James Wynne

Personal information
- Full name: James Wynne
- Born: 16 September 1976 (age 49) Gunnedah, New South Wales, Australia

Playing information
- Position: Stand-off
Club
| Years | Team | Pld | T | G | FG | P |
| 2001–02 | Newcastle Knights | 5 | 0 | 0 | 0 | 0 |
| 2003–06 | Toulouse Olympique | 18 | 5 | 4 | 0 | 0 |
| 2007–10 | Lézignan Sangliers | 33 | 11 | 0 | 5 | 0 |
|  | Total | 56 | 16 | 4 | 5 | 0 |
Representative
| Years | Team | Pld | T | G | FG | P |
| 2006–09 | France | 13 | 2 | 0 | 0 | 8 |

Coaching information
Club
| Years | Team | Gms | W | D | L | W% |
|  | Lézignan Sangliers | 0 | 0 | 0 | 0 |  |
- As of 15 Jul 2021

= James Wynne (rugby league) =

France international rugby league footballer

James Wynne (born 16 September 1976) is a former France international rugby league footballer who played for the Newcastle Knights in the National Rugby League competition. Wynne also played for Lézignan Sangliers in the French Rugby League Championship.

==Background==
He was born in Gunnedah, New South Wales, Australia.

==Club career==
During the 2001 and 2002 seasons, Wynne was the number-two halfback behind Andrew Johns and was only able to secure five first-grade games. In 2003, Wynne found himself a starting position with French club, Toulouse Olympique, where he was captain.

With Toulouse he lost at home in semi-final of French championship against Lézignan.

==International career==
In June, 2007, Wynne was selected for France (qualifying through residency) against Great Britain where he started from the bench.

He was named in the France training squad for the 2008 Rugby League World Cup.

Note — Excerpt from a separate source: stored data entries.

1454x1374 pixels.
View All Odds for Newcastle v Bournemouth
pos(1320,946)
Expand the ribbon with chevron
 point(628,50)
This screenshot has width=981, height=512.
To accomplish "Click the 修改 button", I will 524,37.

James was named Man of the Match in the Rugby League World Cup win over Scotland in Canberra on Sunday 26 October 2008.

==Coaching==
Since September 2007 he played for French team Lézignan Sangliers, where he was captain and coach, semi-finalist 2008 in Lord Derby Cup against Limoux, Champion of France 2008 beating Pia (champion 2006 & 2007) by 28 to 16.

==Post playing==
Wynne now resides in Orange NSW with his wife Carly and 2 children. He is now a Fixed Plant Mechanical Supervisor for Newcrest Mining at Cadia Valley Operations 20 km south of Orange NSW.

Wynne acted as captain/coach for the Gunnedah Bulldogs Rugby League Club during the 2012 season.